We print everything from wall murals, to stickers, to canvas's - On both machines... And never had a complaint about quality. I remember when we had a solvent we'd send out a ton of work with banding because the heads were dying, and no one complained / questioned it - Now that Latex is here, banding is all but gone... but if you look closely you see a bit of grain - Something the customer will never notice if you dont point it out to them. So quality wise you can't go wrong with either... Yes, the Epson is a little better, and its color gamut is better - but I don't think anyone will notice the difference between the 2.
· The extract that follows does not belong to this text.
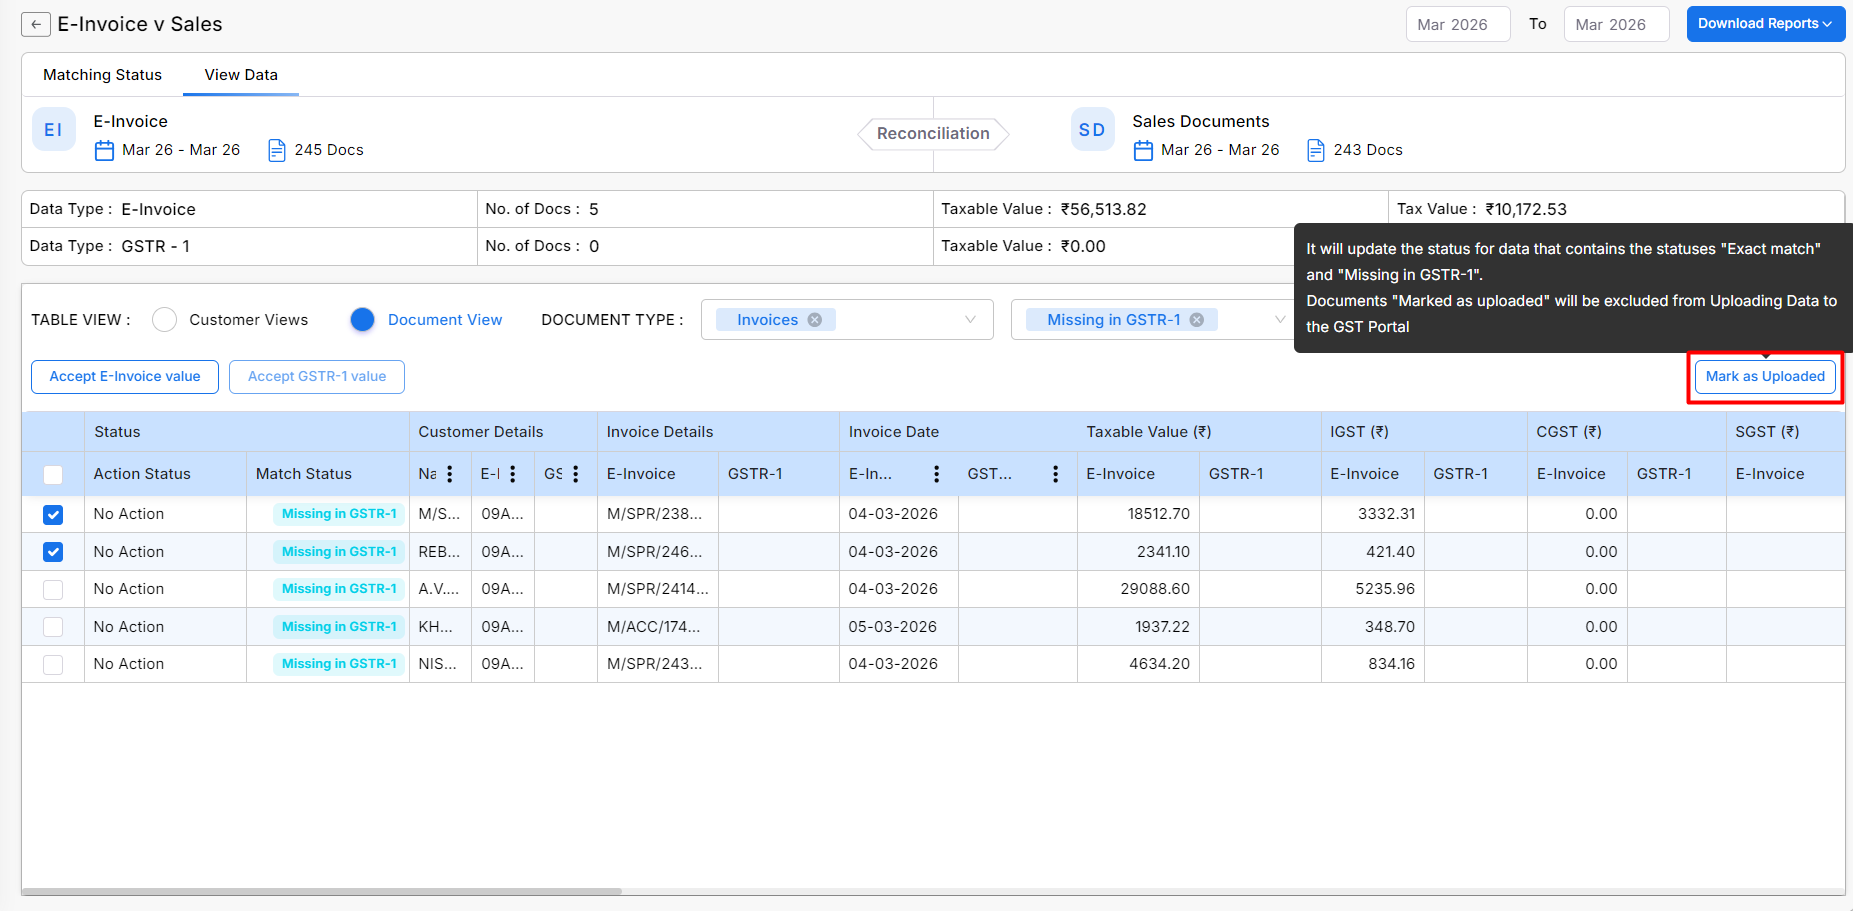The width and height of the screenshot is (1853, 911).
Task: Click the Mark as Uploaded button
Action: point(1765,377)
You can't go wrong with either machine, both have their ups and downs. The resin is newer and not as fine tuned as the Latex... however the 700 Latex series isn't as fine tuned as the previous latex's either. The epson does not have MCS / Avery warranties with it though, while the HP is certified for all those medias - Another thing to consider. I can count the times on 1 hand in the past 10 years we ever submitted a warranty claim... So its not that big of a deal, but when doing government work and stuff, using a "proven on
paper" machine usually looks better.
Software wise - I'm an onyx fan. And with how much it costs to "Rent" the software now, It's not bad. The latex comes with 1 year as you said - $100 a month for the higher tier of onyx, so thats an added $1200 value. The epson comes with one too, lasts forever.. but I wouldnt want to daily drive it. Flexi is what.. $50 a month? Onyx lower tier is also $50 a month - higher tier is $100, all depends if youre doing printing and cutting and profiling and stuff. The software is like 3-4K To buy outright... so 3 years of monthly fees... and you get free upgrades. At first it feels like a never ending scam, but our software price went down from what we used to spend on upgrading onyx whenever we buy a new printer and needed to - $100 a month isnt all that bad... So I'd suggest whether you get the resin, or the latex... budget in the price of the software.